Start of Data

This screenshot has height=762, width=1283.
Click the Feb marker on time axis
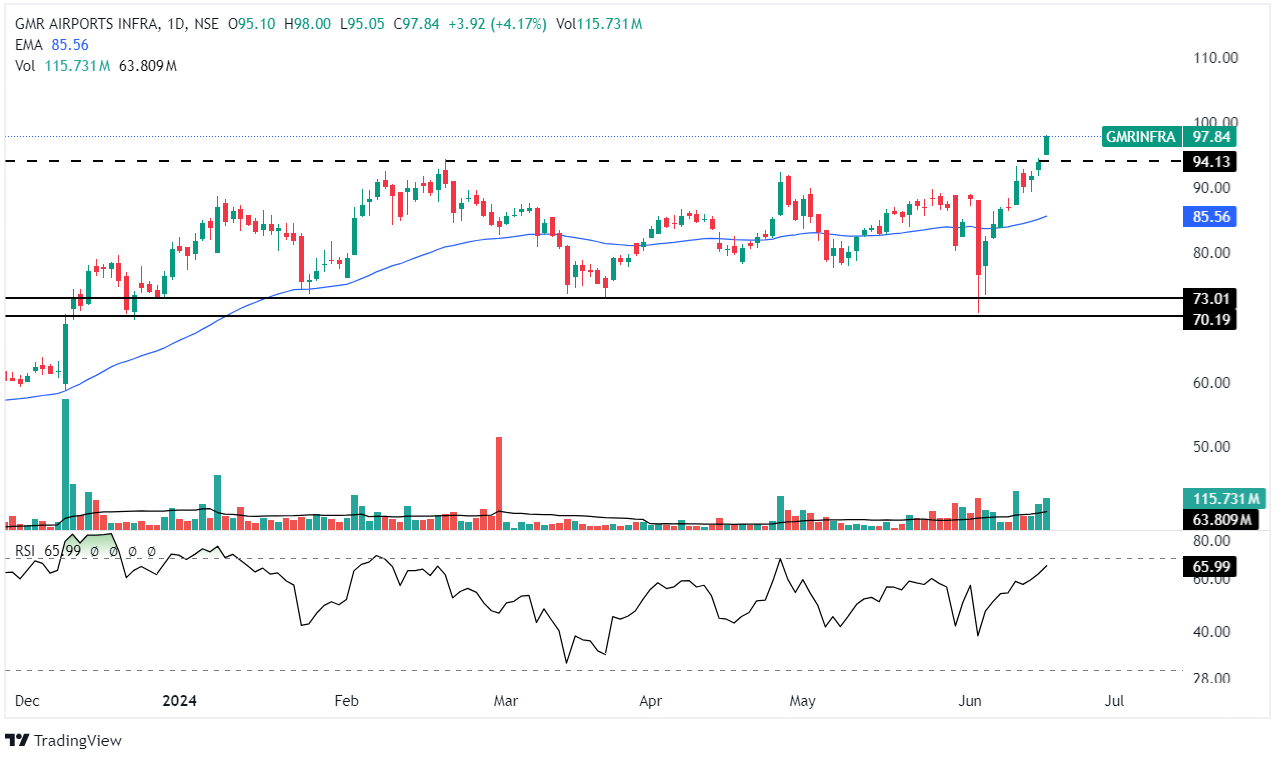click(x=346, y=701)
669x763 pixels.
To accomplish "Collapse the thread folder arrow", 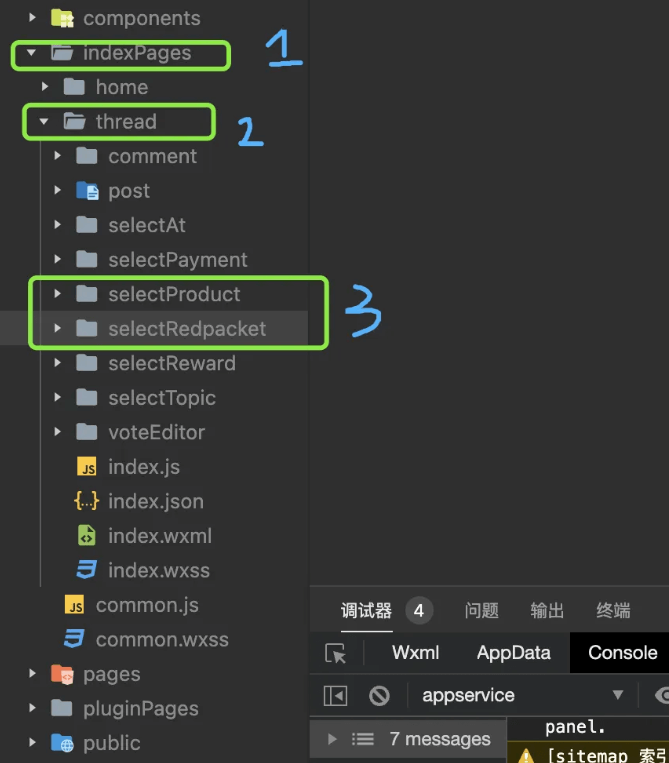I will pos(44,122).
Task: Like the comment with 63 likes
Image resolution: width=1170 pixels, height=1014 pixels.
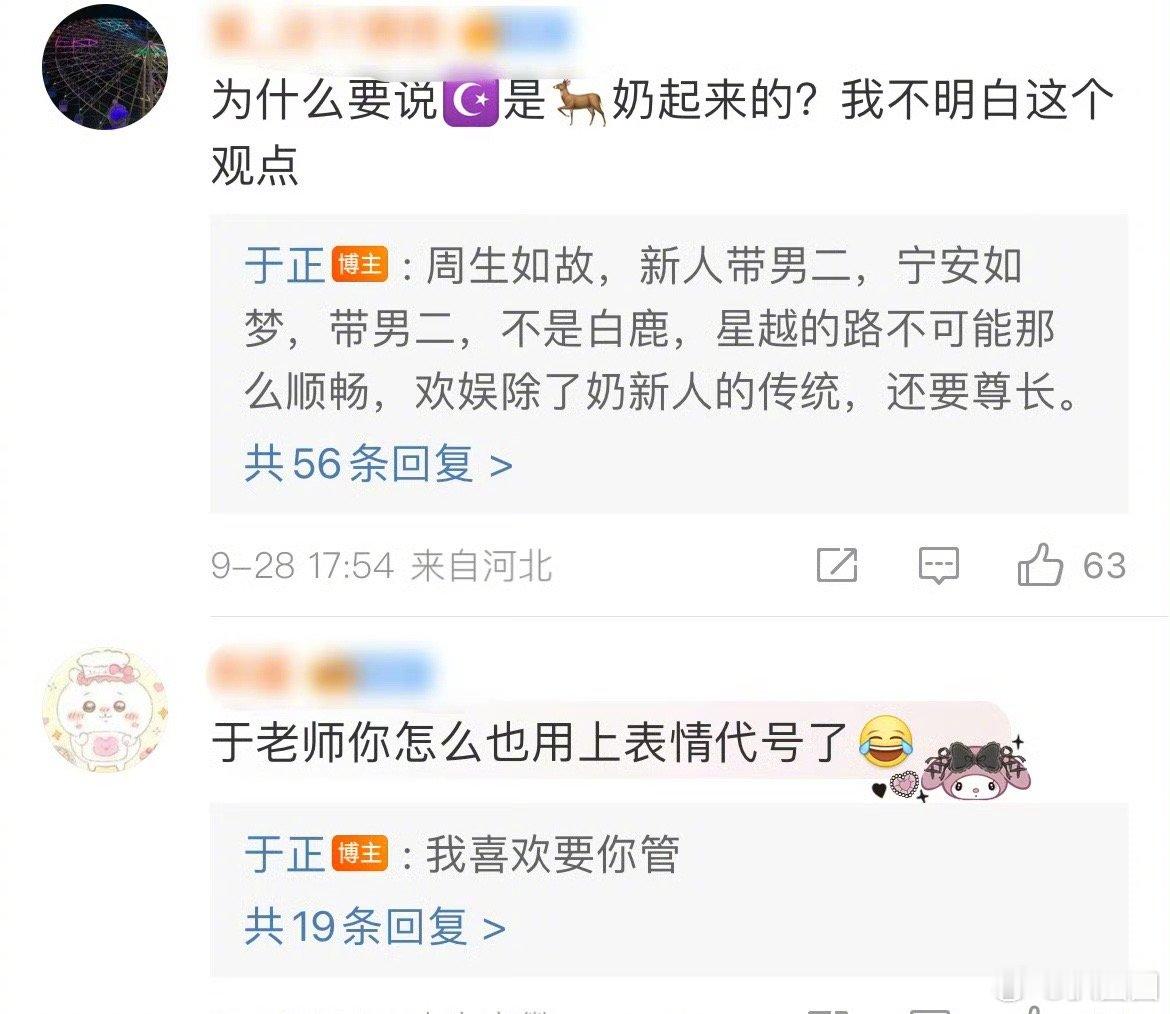Action: [1039, 564]
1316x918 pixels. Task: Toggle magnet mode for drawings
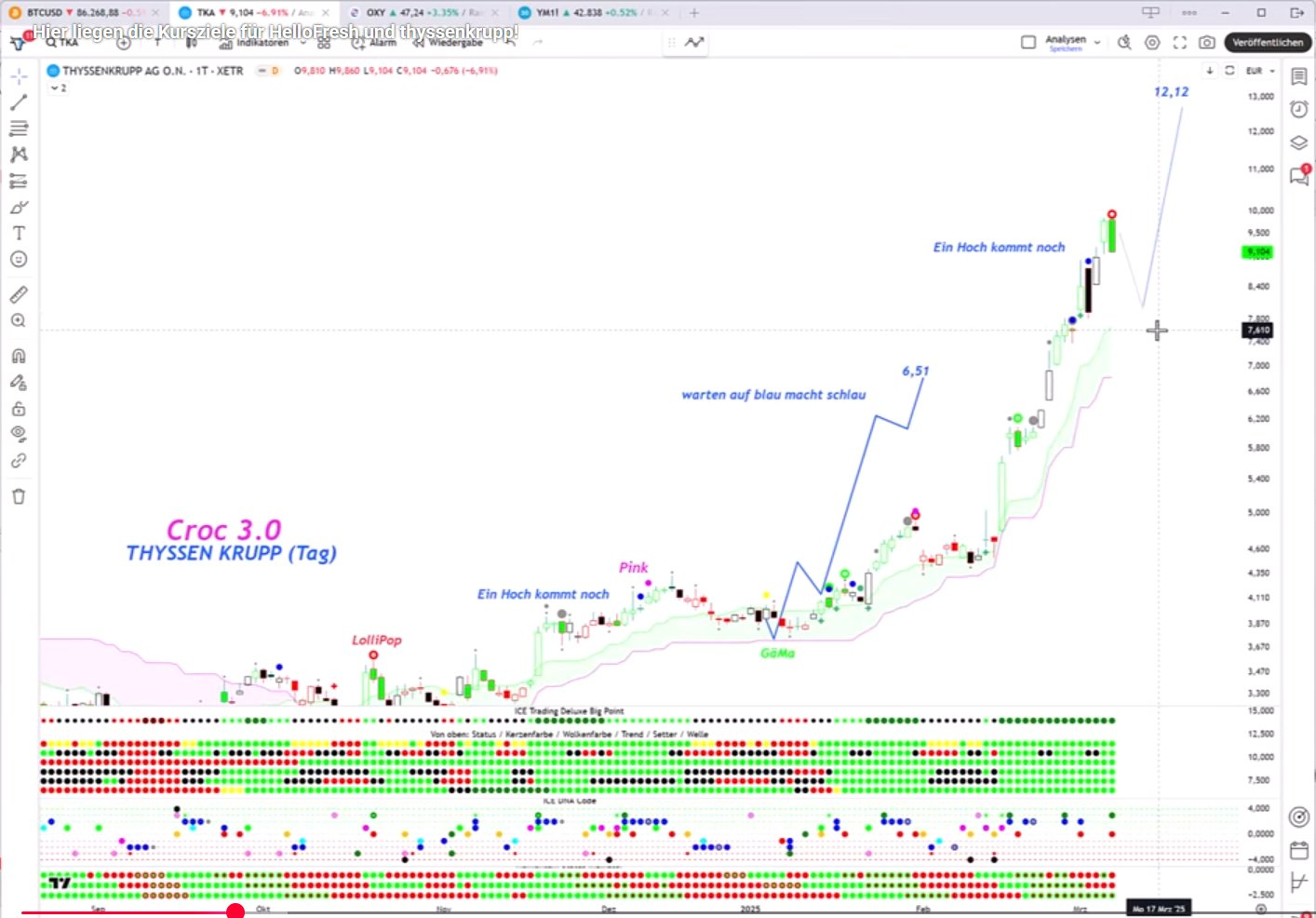tap(19, 356)

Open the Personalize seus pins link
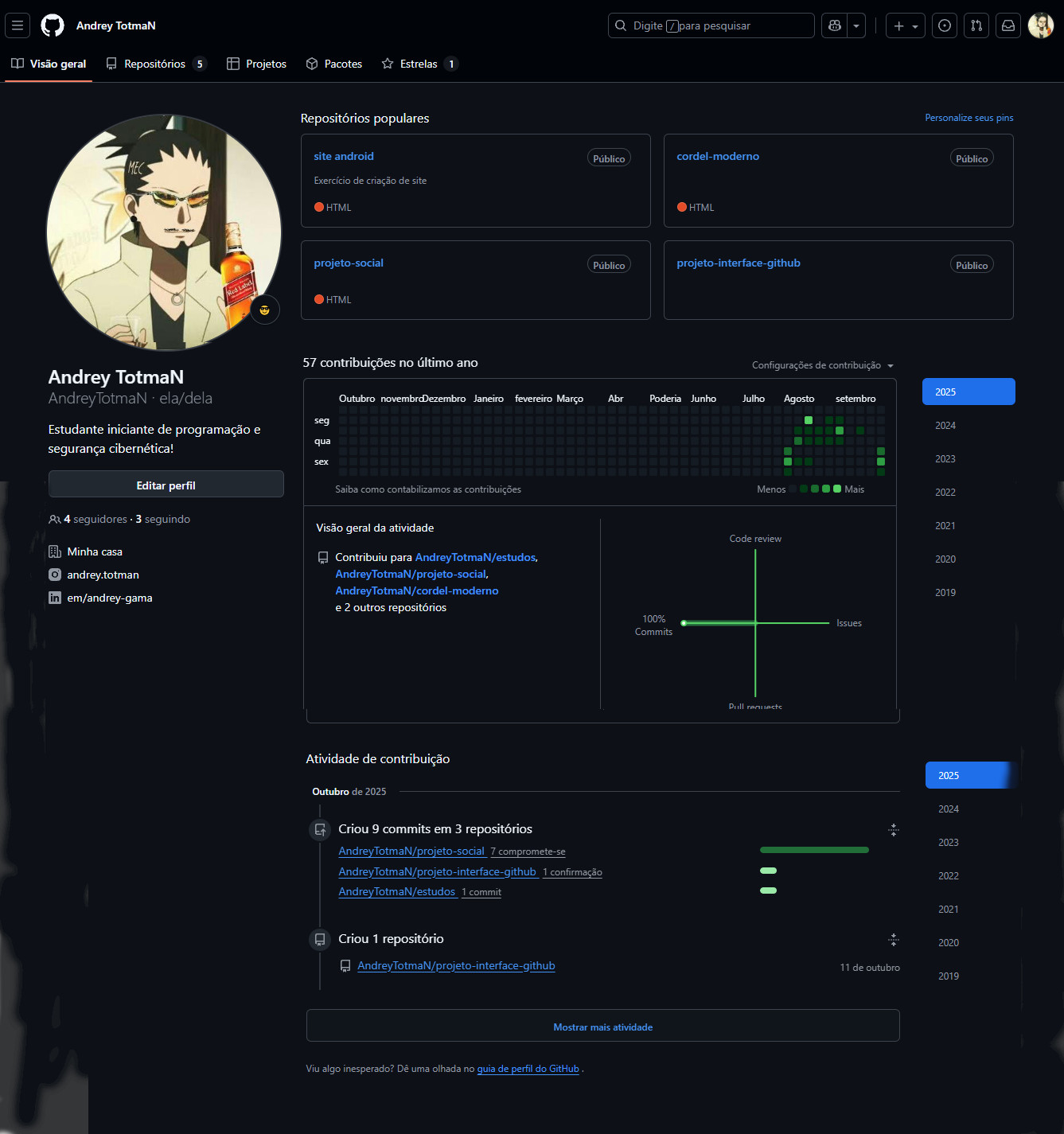coord(968,117)
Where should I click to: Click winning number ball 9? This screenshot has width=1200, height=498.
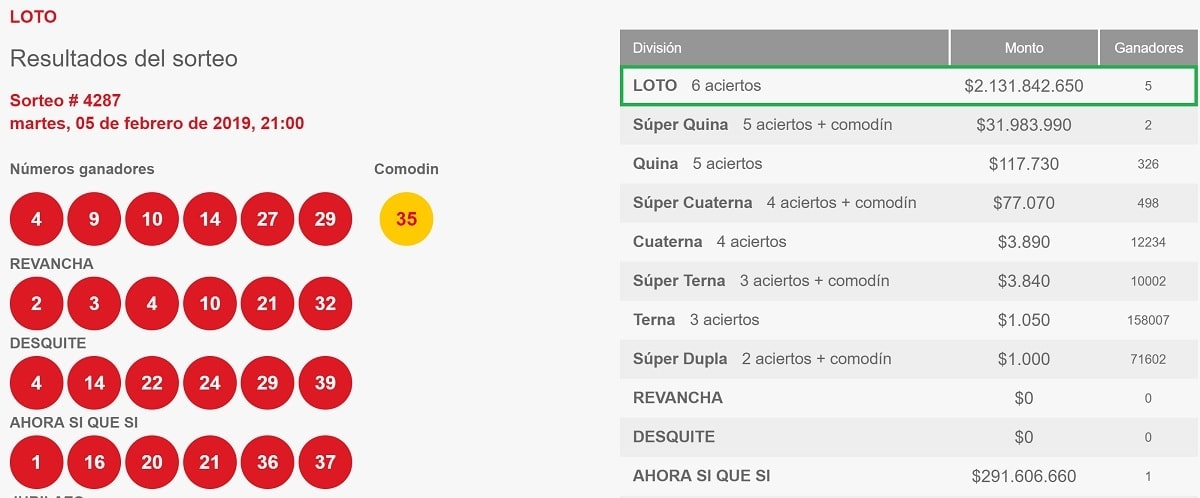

End of Data

Task instructions:
List every line above that holds the word "screenshot".

Task solution:
This screenshot has height=762, width=1283.
Where should I click to: Click winning number ball 9? This screenshot has width=1200, height=498.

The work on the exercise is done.